Proprio per contribuire a colmare questa lacuna il CREA ha pubblicato svariati lavori di descrizione delle varietà di riso italiane ed europee, sia su riviste scientifiche specializzate sia in pubblicazioni di carattere divulgativo, e continua a lavorare perché queste attività siano quanto più possibile aggiornate rispetto al crescente numero di varietà che vengono rilasciate ogni anno.
L’aspetto della difesa fitopatologica del riso e delle sementi di riso è stato anch’esso affrontato su diversi fronti, sia pubblicando estese caratterizzazioni riguardo al grado di resistenza genetica delle varietà coltivate (che rimane tutt’oggi il metodo di difesa più conveniente sotto diversi punti di vista), sia esaminando metodi di controllo convenzionali e innovativi. Data l’elevata capacità del patogeno di mutare e superare ciclicamente le nuove fonti di resistenza, il continuo aggiornamento di questi lavori di caratterizzazione è importante non solo per chi si occupa di selezionare varietà resistenti, ma anche per i risicoltori, che possono disporre di uno strumento aggiuntivo per scegliere la varietà da coltivare.

Cosa si chiede:
1 - Riporta senza alcuna modifica il passo del testo sul riso da "Proprio per contribuire" a "rilasciate ogni anno.".
2 - Stabilisci se le seguenti affermazioni concordano con il testo sul riso, rispondendo sì o no e citando alla lettera le parole del testo che lo dimostrano. (a) Il CREA ha pubblicato descrizioni delle varietà di riso soltanto su riviste scientifiche specializzate. (b) La resistenza genetica delle varietà coltivate rimane ancora oggi il metodo di difesa più conveniente sotto diversi punti di vista. (c) L'aggiornamento dei lavori di caratterizzazione serve anche ai risicoltori.
3 - Riprendi il testo sul riso e proseguilo a partire dalla frase successiva all'ultima riportata.

Voci del dataset
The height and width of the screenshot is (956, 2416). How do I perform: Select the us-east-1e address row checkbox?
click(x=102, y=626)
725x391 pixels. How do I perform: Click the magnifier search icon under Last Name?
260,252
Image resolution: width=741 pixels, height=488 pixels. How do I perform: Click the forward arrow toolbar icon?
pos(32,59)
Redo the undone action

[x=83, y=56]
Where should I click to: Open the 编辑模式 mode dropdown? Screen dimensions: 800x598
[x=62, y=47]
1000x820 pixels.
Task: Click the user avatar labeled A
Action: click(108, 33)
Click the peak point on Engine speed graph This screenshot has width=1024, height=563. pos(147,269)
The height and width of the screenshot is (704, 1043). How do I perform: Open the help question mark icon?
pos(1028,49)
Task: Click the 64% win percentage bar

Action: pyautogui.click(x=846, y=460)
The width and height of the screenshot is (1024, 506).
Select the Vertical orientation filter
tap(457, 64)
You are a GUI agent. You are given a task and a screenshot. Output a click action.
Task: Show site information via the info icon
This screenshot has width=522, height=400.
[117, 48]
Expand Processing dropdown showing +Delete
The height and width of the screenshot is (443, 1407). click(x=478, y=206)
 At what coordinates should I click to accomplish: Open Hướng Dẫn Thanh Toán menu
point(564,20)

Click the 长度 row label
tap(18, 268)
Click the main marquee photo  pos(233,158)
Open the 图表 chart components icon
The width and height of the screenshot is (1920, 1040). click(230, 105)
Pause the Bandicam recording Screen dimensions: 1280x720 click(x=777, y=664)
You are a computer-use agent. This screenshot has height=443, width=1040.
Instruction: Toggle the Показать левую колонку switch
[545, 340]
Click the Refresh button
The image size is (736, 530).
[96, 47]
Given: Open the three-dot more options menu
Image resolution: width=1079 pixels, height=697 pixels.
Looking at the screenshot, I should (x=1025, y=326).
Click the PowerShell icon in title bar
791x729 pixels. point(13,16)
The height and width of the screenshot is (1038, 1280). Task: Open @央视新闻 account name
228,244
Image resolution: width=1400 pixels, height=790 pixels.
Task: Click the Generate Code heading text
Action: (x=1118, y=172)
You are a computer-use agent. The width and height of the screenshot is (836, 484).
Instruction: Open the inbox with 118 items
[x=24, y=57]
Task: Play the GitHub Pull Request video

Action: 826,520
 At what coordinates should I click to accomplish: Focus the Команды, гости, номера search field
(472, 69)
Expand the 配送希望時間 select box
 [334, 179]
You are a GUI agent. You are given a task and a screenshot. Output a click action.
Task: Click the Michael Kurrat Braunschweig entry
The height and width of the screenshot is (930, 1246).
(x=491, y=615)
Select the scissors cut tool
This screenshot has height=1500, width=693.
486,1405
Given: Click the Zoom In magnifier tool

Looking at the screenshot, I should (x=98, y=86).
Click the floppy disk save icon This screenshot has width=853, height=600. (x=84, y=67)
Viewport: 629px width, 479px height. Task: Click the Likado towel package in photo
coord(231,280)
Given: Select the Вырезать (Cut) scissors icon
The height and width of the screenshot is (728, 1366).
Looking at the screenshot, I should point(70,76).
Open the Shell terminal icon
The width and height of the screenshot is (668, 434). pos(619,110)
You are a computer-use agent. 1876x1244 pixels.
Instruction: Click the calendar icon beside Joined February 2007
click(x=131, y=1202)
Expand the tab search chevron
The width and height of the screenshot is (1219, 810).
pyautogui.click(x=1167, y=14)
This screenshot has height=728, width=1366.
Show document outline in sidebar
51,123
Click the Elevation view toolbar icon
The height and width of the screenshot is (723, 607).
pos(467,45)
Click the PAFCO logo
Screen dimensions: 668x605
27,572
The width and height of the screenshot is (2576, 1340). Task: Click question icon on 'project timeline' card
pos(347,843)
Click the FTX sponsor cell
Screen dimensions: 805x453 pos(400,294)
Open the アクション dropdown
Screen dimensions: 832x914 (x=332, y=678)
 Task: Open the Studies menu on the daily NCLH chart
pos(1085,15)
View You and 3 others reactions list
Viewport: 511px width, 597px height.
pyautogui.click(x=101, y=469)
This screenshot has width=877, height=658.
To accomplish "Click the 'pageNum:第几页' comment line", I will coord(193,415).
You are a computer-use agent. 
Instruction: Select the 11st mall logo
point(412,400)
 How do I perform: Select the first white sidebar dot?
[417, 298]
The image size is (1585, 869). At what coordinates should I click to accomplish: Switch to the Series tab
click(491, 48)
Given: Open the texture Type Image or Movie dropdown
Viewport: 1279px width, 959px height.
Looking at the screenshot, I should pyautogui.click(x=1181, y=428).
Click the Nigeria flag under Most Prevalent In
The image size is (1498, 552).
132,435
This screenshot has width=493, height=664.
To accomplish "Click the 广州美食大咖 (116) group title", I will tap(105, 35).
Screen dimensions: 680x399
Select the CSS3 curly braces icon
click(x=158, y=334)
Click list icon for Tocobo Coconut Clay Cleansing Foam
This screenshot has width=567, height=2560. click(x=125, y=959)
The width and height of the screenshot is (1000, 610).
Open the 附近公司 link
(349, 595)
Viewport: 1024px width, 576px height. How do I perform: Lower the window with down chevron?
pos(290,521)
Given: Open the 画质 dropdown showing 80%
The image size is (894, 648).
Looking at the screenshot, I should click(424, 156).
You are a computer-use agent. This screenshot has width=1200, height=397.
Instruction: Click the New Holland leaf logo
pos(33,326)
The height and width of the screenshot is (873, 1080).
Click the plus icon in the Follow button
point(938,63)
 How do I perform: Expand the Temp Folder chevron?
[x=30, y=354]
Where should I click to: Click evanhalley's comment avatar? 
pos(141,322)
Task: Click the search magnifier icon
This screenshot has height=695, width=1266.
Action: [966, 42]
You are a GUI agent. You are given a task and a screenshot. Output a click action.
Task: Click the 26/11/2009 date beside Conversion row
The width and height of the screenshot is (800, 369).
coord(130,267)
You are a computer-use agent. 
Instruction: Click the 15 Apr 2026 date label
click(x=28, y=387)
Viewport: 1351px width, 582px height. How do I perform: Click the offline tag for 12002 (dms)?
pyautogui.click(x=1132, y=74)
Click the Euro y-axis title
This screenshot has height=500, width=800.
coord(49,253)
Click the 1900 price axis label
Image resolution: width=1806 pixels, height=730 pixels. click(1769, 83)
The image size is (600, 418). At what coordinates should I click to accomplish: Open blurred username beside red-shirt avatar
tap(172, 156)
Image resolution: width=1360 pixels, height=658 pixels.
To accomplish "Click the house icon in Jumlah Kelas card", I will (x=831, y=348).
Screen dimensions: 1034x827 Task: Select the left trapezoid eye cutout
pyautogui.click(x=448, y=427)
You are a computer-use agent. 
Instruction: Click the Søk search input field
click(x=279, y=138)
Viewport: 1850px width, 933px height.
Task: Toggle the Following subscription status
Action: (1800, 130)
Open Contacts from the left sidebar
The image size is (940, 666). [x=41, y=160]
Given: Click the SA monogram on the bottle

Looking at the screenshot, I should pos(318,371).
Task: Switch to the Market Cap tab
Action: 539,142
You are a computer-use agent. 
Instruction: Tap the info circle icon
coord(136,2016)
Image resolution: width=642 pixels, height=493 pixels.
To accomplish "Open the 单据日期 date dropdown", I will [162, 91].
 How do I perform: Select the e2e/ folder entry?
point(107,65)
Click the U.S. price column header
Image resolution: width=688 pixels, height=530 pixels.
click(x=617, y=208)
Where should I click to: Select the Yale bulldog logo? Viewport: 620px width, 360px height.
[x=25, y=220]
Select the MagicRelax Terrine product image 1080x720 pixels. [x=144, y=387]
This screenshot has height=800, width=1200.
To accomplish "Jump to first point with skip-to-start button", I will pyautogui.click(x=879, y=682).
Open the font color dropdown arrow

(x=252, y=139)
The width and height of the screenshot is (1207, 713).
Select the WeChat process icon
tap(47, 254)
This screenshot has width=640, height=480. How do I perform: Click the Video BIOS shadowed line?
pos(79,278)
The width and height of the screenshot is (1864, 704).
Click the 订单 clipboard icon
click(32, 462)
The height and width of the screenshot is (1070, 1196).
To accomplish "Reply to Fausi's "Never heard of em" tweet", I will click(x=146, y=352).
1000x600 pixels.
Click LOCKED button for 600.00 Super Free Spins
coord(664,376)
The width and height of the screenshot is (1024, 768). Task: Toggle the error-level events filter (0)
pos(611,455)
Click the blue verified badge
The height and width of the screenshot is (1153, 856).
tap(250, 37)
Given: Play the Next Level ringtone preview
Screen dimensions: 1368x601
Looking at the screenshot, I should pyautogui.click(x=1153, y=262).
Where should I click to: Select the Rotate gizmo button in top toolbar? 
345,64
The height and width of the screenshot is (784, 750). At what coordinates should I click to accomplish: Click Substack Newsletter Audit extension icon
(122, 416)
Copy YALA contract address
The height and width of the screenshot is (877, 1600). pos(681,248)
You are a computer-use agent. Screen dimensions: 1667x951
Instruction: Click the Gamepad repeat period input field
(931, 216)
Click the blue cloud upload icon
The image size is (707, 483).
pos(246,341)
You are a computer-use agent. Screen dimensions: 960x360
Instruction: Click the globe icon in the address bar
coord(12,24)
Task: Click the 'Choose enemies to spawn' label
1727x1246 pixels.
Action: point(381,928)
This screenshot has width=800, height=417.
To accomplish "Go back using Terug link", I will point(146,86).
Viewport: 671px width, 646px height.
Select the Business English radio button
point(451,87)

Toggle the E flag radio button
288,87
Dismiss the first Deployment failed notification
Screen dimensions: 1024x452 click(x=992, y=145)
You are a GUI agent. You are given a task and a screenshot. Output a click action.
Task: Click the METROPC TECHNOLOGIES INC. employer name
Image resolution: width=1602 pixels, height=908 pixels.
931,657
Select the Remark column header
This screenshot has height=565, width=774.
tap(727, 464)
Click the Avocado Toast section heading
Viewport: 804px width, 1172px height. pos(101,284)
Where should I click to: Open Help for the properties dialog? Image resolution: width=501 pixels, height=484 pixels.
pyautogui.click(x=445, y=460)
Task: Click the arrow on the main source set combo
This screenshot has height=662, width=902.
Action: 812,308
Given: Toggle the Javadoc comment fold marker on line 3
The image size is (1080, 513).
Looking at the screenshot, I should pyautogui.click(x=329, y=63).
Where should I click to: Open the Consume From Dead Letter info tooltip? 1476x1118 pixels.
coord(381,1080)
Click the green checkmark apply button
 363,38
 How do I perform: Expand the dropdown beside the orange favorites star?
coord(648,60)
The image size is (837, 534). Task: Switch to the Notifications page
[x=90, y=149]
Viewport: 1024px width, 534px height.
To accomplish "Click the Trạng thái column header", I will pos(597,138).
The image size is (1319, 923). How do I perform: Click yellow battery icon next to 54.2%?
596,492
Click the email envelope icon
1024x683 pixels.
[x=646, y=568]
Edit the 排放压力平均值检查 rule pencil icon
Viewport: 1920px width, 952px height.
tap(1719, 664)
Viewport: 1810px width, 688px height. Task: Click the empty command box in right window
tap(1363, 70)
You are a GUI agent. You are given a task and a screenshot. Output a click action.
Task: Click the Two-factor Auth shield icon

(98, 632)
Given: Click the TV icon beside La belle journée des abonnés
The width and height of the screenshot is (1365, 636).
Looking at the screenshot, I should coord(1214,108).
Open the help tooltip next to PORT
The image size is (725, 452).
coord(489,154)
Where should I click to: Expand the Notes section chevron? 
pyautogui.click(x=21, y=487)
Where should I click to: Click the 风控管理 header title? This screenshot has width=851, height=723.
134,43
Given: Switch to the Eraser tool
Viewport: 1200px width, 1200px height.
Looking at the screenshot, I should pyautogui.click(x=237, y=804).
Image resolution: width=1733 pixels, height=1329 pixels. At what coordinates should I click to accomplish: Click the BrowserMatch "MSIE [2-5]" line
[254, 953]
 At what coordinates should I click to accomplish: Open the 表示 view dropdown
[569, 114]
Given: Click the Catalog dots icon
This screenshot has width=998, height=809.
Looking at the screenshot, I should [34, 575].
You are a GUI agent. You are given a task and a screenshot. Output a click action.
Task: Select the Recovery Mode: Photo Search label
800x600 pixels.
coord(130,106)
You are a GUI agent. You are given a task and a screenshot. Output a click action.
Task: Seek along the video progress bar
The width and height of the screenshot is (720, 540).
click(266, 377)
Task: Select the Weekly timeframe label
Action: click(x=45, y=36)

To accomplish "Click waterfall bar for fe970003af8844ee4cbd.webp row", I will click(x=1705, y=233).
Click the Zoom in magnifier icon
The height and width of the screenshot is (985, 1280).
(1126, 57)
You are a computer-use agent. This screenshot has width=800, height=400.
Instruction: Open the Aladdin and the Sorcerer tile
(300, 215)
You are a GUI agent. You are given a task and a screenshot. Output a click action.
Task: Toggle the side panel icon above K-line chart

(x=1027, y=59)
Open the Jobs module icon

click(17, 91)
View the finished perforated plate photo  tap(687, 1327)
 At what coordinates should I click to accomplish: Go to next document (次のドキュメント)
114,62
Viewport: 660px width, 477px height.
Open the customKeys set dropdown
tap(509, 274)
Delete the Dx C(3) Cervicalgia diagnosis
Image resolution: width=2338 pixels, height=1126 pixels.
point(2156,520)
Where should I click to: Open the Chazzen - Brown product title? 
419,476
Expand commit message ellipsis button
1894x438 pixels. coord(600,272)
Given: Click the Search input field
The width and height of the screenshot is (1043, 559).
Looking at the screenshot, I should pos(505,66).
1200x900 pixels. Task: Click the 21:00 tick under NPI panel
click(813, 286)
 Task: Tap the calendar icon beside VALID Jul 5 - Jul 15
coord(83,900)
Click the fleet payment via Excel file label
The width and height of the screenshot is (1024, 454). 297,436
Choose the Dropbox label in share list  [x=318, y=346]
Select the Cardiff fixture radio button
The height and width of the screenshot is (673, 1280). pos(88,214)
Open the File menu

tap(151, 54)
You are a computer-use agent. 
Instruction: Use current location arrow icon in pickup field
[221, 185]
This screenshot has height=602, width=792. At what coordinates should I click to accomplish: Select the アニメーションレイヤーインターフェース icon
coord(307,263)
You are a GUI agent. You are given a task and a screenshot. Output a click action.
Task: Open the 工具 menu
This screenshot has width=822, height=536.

Elenco delle risposte:
1 -
Proprio per contribuire a colmare questa lacuna il CREA ha pubblicato svariati lavori di descrizione delle varietà di riso italiane ed europee, sia su riviste scientifiche specializzate sia in pubblicazioni di carattere divulgativo, e continua a lavorare perché queste attività siano quanto più possibile aggiornate rispetto al crescente numero di varietà che vengono rilasciate ogni anno.

2 -
(a) No: "sia su riviste scientifiche specializzate sia in pubblicazioni di carattere divulgativo".
(b) Sì: "che rimane tutt’oggi il metodo di difesa più conveniente sotto diversi punti di vista".
(c) Sì: "ma anche per i risicoltori, che possono disporre di uno strumento aggiuntivo per scegliere la varietà da coltivare".

3 -
In conclusione, si può affermare senza esagerare che l’agrobiodiversità è uno dei pilastri su cui si fonda il progresso in agricoltura. Mentre per alcune caratteristiche la variabilità nel panorama varietale di riso italiano si è ridotta nel tempo, stiamo assistendo a nuove tendenze che stanno invece ampliando l’agrobiodiveristà. Inoltre, grazie a numerose iniziative di conservazione, le risorse genetiche vegetali del passato sono relativamente al sicuro e costituiscono un ampio arsenale a disposizione del miglioramento genetico. Per questo motivo, insieme alla loro continua caratterizzazione e descrizione, si ritiene che la salvaguardia delle risorse genetiche vegetali rimanga uno degli strumenti principali che l’agricoltura avrà a disposizione per affrontare le grandi sfide presenti e future.
Banca del germoplasma comprendente circa 800 diverse accessioni di varietà – CREA Difesa e Certificazione, sede di Vercelli
La sede di Vercelli del CREA-Centro di ricerca Difesa e Certificazione dispone attualmente di una banca del germoplasma comprendente circa 800 diverse accessioni di varietà.
Sono attualmente conservate tutte le 235 varietà italiane iscritte al registro nazionale e oltre 300 varietà storiche o non più iscritte. Sono presenti inoltre 273 varietà provenienti da nazioni UE, così come diverse accessioni da Cina, Egitto, Giappone e Stati Uniti.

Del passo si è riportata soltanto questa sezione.